• _INFORMATION PROVIDED_
____________
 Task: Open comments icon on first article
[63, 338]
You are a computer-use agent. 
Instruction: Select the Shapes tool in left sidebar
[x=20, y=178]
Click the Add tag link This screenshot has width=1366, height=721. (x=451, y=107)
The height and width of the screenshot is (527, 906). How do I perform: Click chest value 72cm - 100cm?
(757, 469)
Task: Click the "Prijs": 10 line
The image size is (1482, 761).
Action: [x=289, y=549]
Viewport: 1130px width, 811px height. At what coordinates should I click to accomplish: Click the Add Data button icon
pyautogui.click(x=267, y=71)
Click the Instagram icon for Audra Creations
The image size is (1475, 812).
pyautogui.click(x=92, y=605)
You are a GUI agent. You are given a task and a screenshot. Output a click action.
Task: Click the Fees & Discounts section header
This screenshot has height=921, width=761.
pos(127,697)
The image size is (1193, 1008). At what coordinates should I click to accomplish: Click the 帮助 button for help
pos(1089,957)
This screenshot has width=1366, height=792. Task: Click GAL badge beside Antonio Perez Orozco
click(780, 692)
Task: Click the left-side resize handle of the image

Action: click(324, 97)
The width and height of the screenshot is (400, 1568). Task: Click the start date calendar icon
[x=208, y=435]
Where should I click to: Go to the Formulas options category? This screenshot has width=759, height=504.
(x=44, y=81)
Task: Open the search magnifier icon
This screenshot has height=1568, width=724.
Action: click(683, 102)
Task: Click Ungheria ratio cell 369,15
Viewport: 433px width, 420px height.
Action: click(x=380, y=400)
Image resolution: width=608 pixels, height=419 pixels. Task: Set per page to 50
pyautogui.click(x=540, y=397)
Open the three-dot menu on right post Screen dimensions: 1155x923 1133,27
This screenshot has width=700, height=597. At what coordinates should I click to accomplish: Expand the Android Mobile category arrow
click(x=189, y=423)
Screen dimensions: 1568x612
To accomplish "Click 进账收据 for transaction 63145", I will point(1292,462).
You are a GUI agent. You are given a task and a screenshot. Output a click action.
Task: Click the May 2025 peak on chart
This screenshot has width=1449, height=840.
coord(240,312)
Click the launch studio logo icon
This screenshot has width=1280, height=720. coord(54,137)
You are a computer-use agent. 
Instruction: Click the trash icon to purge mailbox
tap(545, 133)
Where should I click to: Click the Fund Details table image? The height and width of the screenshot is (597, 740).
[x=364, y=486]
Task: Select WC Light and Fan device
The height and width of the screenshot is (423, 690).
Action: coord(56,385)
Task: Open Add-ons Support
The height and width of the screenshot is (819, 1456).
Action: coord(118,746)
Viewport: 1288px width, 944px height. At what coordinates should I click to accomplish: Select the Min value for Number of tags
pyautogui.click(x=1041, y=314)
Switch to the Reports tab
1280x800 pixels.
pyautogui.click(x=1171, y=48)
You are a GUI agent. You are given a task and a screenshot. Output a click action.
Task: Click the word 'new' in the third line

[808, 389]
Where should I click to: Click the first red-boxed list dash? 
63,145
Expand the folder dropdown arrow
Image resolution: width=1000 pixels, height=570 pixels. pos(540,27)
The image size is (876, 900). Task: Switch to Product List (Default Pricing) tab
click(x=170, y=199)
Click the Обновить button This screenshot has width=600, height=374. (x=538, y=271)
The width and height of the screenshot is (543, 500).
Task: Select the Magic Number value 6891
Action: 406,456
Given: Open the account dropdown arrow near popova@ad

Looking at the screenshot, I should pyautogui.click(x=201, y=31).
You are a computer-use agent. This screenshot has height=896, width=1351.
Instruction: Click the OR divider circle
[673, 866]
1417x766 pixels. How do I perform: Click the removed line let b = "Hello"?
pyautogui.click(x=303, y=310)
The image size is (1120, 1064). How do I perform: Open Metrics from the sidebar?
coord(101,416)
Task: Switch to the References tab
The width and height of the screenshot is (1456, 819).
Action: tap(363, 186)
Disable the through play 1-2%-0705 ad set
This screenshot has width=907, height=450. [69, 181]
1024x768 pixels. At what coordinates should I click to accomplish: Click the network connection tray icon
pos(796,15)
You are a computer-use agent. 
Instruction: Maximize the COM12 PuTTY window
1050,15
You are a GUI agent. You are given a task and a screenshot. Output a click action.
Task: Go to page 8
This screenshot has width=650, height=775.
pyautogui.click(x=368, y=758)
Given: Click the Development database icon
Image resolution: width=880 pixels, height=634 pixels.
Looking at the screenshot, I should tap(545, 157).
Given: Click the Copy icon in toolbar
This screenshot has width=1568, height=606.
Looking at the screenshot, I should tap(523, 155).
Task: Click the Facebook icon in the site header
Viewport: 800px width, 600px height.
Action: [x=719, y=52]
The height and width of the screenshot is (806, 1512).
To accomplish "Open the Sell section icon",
____________
• _WHAT YOU ARE ASKED TO DO_
Count the lines in the items above that contain the string "arrow", treating uppercase and lowercase letters as different. Give only the number.

• _RESULT FOR THIS TASK_
3